Io non ho fatto tempo a vedere e usare i primi strumenti, un mix di meccanica e semplice elettronica, come le schede perforate, le memorie a nuclei magnetici, o i dischi a tamburo e tutte le paleo tecnologie informatiche utilizzate nei tempi eroici dai padri fondatori, e di fronte al marasma delle app, degli aggiornamenti, smartphone, tablet, pc, smartTV, password, pin, otp e altre diavolerie sono assolutamente certo che sia loro, i padri fondatori, sia gli informatici pionieri come me, mantengano un atteggiamento distaccato se non apertamente dissociato e guardino con un certo sospetto queste cose, almeno nella maggior parte di essi. Io, come informatico tout court, sono stato e sempre rimarrò attratto dai fondamenti di questa disciplina per come l'ho appresa a partire dagli anni scolastici e universitari. 

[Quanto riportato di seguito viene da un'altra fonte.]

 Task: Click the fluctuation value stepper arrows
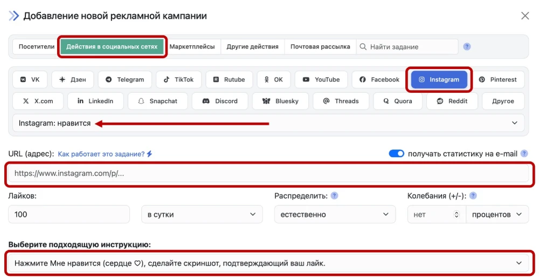[x=457, y=214]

Tutto giocava attorno a due fattori limitanti e impattanti che allora avevano i computer: poca o pochissima memoria e velocità di esecuzione molto ma molto bassa. E quando dico poca memoria parlo di qualche decina di KB (il VIC20, uno dei primi Home Computer acquistabili dalle famiglie ne aveva 5; il Commodor 64, arci noto, non più di 64); la lentezza delle allora CPU potrebbe essere paragonata alla velocità di una lumaca confrontata con la velocità di un cavallo di quelle attuali. 

Pertanto, l'abilità era di riuscire a fare programmi che potessero eseguire dei "compiti utili" sottostando alle stringenti limitazioni imposti dall'hardware e dai semplici sistemi operativi (quando c'erano); per esempio si studiava il modo migliore di memorizzare i dati usando il minimo indispensabile di memoria, ma anche di cercarli nel modo più veloce possibile. Quindi sulle strutture dati, sugli algoritmi di ordinamento o di ricerca sono stati fatti una quantità enorme di studi e lavori, iniziati dagli informatici della generazione "eroica" e proseguiti da tutti gli altri per decine e decine di anni. 

Ovviamente come in altri contesti dove si verifica un interesse generale convergente, tutto quello che poteva essere "scoperto" o "inventato" è stato fatto e anche se a rigor di logica questa affermazione non può essere dimostrata almeno in assoluto, ma solo ragionevolmente accettata; quello che oggi è ancora possibile fare sono solo piccoli aggiustamenti o miglioramenti di cose già esistenti.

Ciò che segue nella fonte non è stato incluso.